TASK TO COMPLETE >>
Transcribe these records word for word, leaving out the pictures.

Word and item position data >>
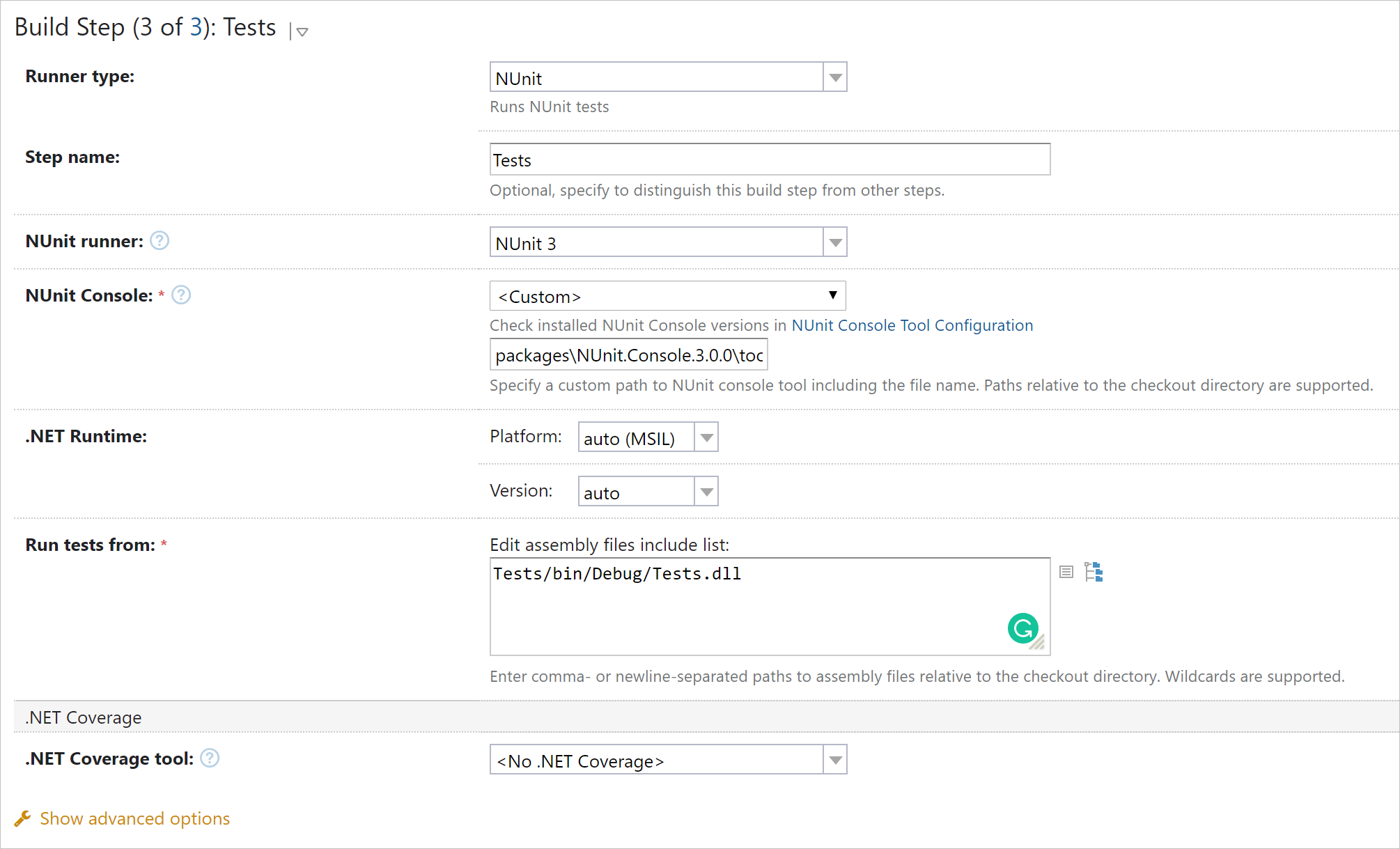Open the checkout directory tree browser icon
The height and width of the screenshot is (849, 1400).
1092,571
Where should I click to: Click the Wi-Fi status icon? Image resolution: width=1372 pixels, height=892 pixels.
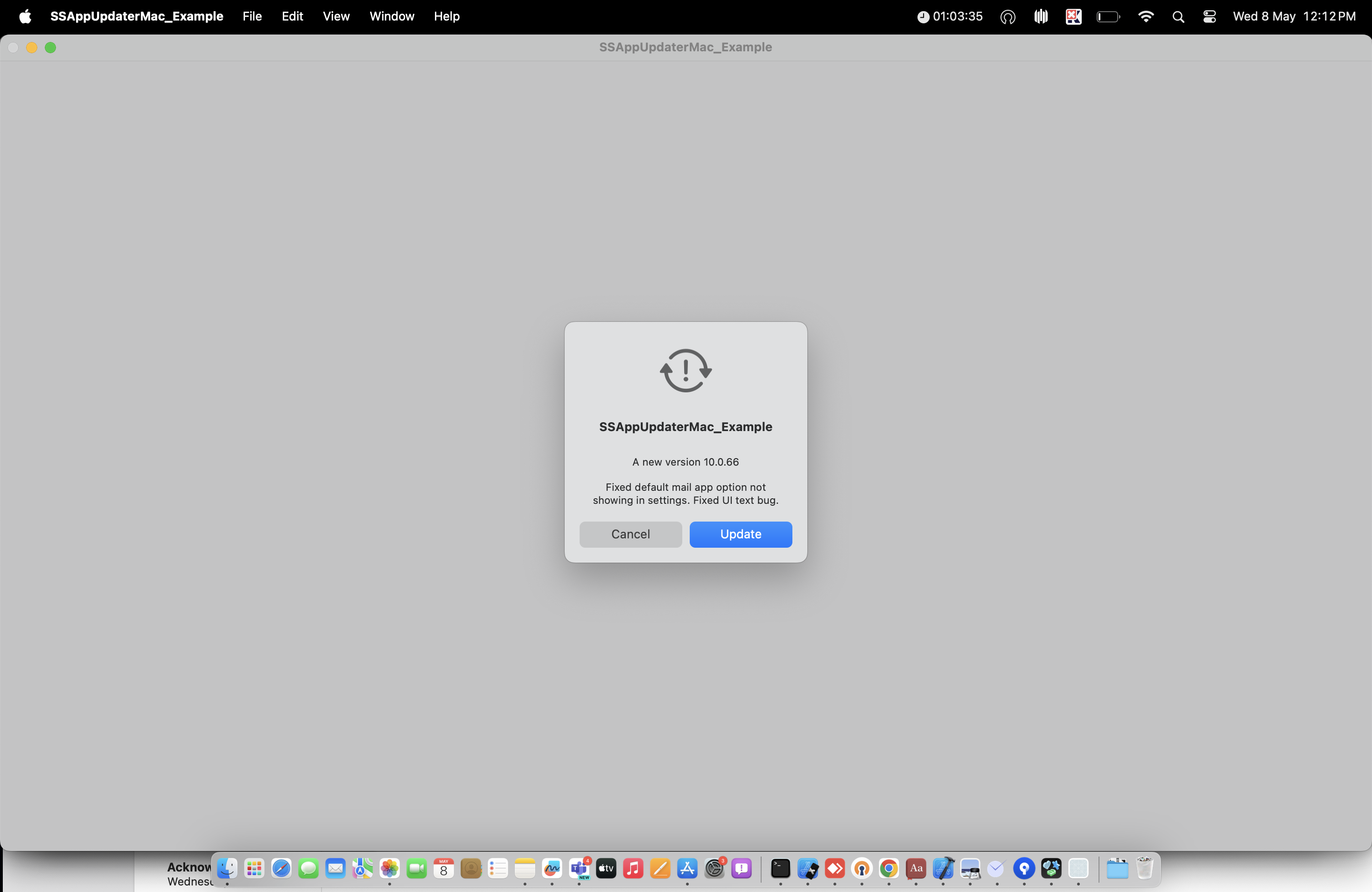pos(1146,16)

TASK RESPONSE >>
Open the checkout directory tree browser icon
The height and width of the screenshot is (849, 1400).
1092,571
Where should I click to: Click the Wi-Fi status icon? Image resolution: width=1372 pixels, height=892 pixels.
pos(1146,16)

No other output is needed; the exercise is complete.